The license fee would apply to single copy photocopying only, as librarians seemed to concede that they do not permit multiple copies. However, to facilitate dissemination where multiple copies were needed, the library was permitted to do so upon remittance of 5¢ per page per copy.

The resulting institutional license fee was too minimal to cover income losses in cases of the interlibrary loan system, which absolutely replaces library subscriptions. To charge a flat rate for every library, great and small, sender or receiver of interlibrary loan copies, would be inequitable. Since the interlibrary loan system already provided for the administration of enumerating individual articles, it seemed reasonable that these "lending or sending" libraries could more equitably be licensed on a pay as you go basis.

On July 31, 1972, Dr. Martin Cummings, Director of the NLM replied to our licensing plan (Ex. 6) with the following: “It is our position that we would accede to a rise in price based on an institutional rate which would be applied 'to all libraries, great and small', but could not accept the implication that a license for photocopying is necessary. We would be pleased to renew our subscriptions at the individual rate, or at an institutional rate which does not include a license for photocopying. If you insist upon tying the renewal of our subscriptions to payment of a license fee, however, we shall have no option other than to let them lapse."

This statement from Dr. Cummings, his similar statement of July 31, 1972 (Ex. 7), along with published statements by the American Library Association, The Special Libraries Association, and the Medical Libraries Association (Ex. 8) in response to our licensing plan, brought forth a deluge of letters from librarians threatening a boycott of W&W journals on the basis that a license for photocopy was not necessary.

WE WITHDRAW OUR LICENSING PLAN Because such a boycott would affect both The Williams & Wilkins Co. as well as the professional societies of which we publish not only in subscription income but also in the indication by the National Library of Medicine that it would exclude our journals from listing in Index Medicus (Ex. 9), we had no alternative but to accept the position advocated by the NLM.

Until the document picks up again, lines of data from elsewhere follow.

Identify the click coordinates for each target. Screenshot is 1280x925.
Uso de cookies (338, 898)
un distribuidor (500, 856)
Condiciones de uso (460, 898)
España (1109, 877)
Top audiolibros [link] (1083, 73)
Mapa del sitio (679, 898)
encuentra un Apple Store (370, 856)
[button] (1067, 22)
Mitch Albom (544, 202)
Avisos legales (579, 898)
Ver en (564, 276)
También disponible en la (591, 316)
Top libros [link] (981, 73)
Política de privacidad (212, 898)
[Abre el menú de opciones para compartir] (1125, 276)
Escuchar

On October 2, 1972 we again sent letters (Ex, 10) to all of our customers and friends describing our new position as follows: "In order to allow the NLM and all libraries to subscribe to W&W journals at increased rates and include them in Index Medicus, we now accept the NIH-NLM position. Our new institutional rates which we shall continue to request shall have no connection whatever with a license to photocopy, implied or otherwise. In short, libraries may continue to supply their users with royalty free single-copy reproductions of W&W journal articles as they have done in the past. As stated many times, we have no desire to obstruct the dissemination of scientific information between library and scholar, which would certainly be the result of cancellation of subscriptions. Further, in the same spirit we are, again without prejudice, withdrawing our proposal for the five-cents-per-page interlibrary loan fee until the appeal of our case is heard."

A letter of similar content (Ex. 11) was again mailed to all libraries on January 11, 1973.

We stand ready and willing to reinstate the license to photocopy as a part of the institutional subscription price as and when Commissioner Davis' opinion is confirmed in the appeal of our case before the Court of Claims. Furthermore, we have developed a similar type plan to deal with the problems connected with the Interlibrary Loan procedures. The salient points of this plan are described in our letter of April 30, 1973 to Dr. Martin Cummings (Ex. 12). This implementation of the Interlibrary Loan plan also awaits the outcome of our lawsuit in the Court of Claims.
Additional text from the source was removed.